Range of sentence for possession of cocaine for the purpose of trafficking
[36] The conviction for possession of cocaine for the purpose of trafficking is a separate offence based on separate public policy interests and requires a separate punishment: see Graham, at para. 43.
[37] In Graham, at paras. 42-43, Code J. addressed the range of sentence for the offence of possession of cocaine for the purpose of trafficking. He noted that cocaine is a hard drug because it is addictive and because it causes significant direct and indirect damage to users, to their families, and to the safety and security of society. Code J. emphasized that cocaine trafficking is associated with violence, and he endorsed the following words of Doherty J.A. in R. v. Hamilton (2004), 2004 CanLII 5549 (ON CA), 186 C.C.C. (3d) 129, at para. 161:
The use and sale of cocaine kills and harms both directly and indirectly. The direct adverse health effects on those who use the drug are enormous and disastrous. Cocaine sale and use is closely and strongly associated with violent crime. Cocaine importation begets a multiplicity of violent acts. Viewed in isolation from the conduct which inevitably follows the importation of cocaine, the act itself is not a violent one in the strict sense. It cannot, however, be dissociated from its inevitable consequences. Unlike the trial judge, I characterize cocaine importation [and possession for the purpose of trafficking, in this case] as both a violent and serious offence: R. v. Pearson (1992), 1992 CanLII 52 (SCC), 77 CCC (3d) 124 at pp. 143 to 144 (S.C.C.).
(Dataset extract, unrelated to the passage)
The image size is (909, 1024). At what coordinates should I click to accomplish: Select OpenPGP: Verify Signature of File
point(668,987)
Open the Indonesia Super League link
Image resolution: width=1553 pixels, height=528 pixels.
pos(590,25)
[38] In Graham, Code J. also observed, at para. 46, that an important feature of drug trafficking offences is that “they are rationally premeditated commercial crimes driven by the profit motive” and, “[b]ecause of the significant harms and violence associated with cocaine trafficking, and because it is a planned and premeditated commercial crime, the courts have repeatedly stressed that denunciation and deterrence are the most important sentencing principles in these cases”.
[39] In cases involving constructive possession of an ounce or less of cocaine, Code J. cited the decision of the Court of Appeal in R. v. Woolcock, [2002] O.J. No. 4927 (C.A.) which held that the sentencing envelope is 6 months to 2 years less a day.
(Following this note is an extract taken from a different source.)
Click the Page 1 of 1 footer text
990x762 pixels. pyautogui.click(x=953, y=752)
[40] I adopt the comments made by Code J. in Graham in relation to the offence of possession of cocaine for the purpose of trafficking.
[41] In this case, Mr. Prince possessed 32.15 grams of cocaine, which is 1.13 ounces. I conclude that the proper range of sentence for this offence in this case is 6 months to two years of imprisonment.
Aggravating and mitigating factors
[42] The following are aggravating circumstances relating to the s. 95 offence:
a. Mr. Prince is a mature adult who has three prior convictions in 2002 and 2006 for possession of a loaded prohibited or unregistered firearm. The prior convictions did not deter Mr. Prince from possession of a loaded firearm.
b. Mr. Prince possessed a loaded handgun on his person in a small apartment with two persons in an adjacent room, and three other persons in a nearby bedroom. The gun was not stored in a secure place. Although the circumstances of the possession are less aggravating than if the gun was brandished in a public place, they still posed a risk of harm to those in the apartment and constitute an aggravating factor.
c. Mr. Prince breached nine prior orders prohibiting him from possessing a firearm under s. 109 of the Criminal Code and he was on probation at the time of the offence.
d. Mr. Prince possessed the firearm and ammunition for an unlawful purpose. This is not in the nature of a regulatory or licensing infraction.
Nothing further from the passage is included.